Though I still don't understand that well what Dalton's product really is, I do respect him for the tough choice he made. It takes guts to turn down a lot of money from some big player. Good luck, Dalton.
All I know is that I'd be irritated if someone started each paragraph with my first name, specially without knowing me personally. That's impolite, authoritative and just annoying.
Interesting, are you arguing that Facebook and Twitter are going to be the 'electricity infrastructure' of the Internet in terms of their role as platforms for development?
These open letters to a CEO of a massive corporate conglomerate need to stop please. No CEO gives two fucks about your blog post. Cry me a river, J Tim...
holy cow, getting a meeting at Facebook and having them offer to acquire my business $$$ would be a dream come true!!! This guy sounds like the guys who complain that the super-models that come on to them are only looking for a physical relationship.

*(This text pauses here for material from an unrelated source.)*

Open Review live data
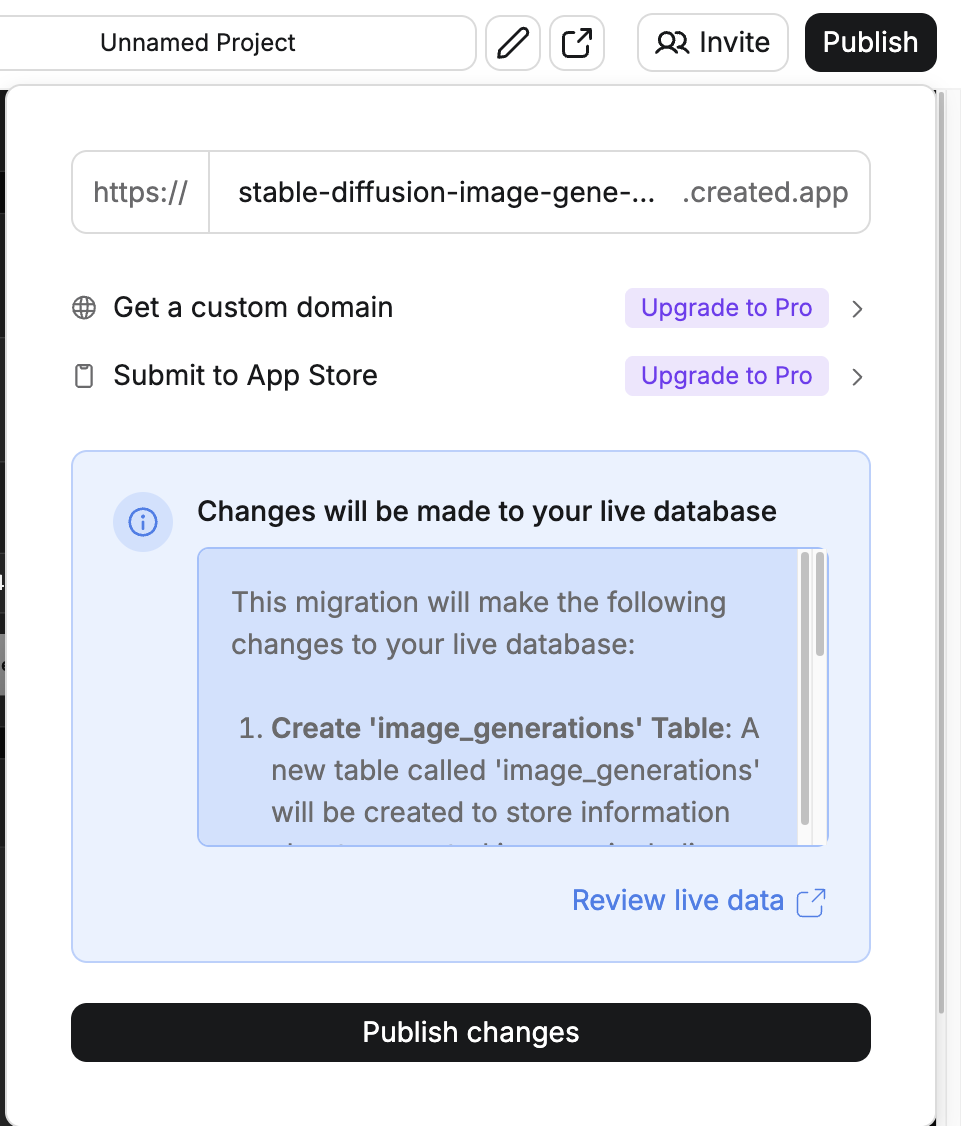 (x=678, y=900)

Get over yourself dude. btw, Facebook is evil, but that's all beside the point
They intend to enter this new space, using their technology and their people.
As a courtesy they offered to hire you / throw a lot of money at you.
What would you have had them do instead?
Not compete with you, because you're a precious snow flake?
Acquire you and treat you like a prima donna, giving you your own team and allowing you to take your own technical direction?
Why should Facebook - or any competitor - do either of these things?
Seems to me like they acted pretty reasonably here.
Of all the things you said, this struck me as the weirdest:
> Strangely, your “platform developer relations” executive made no attempt to defend my position.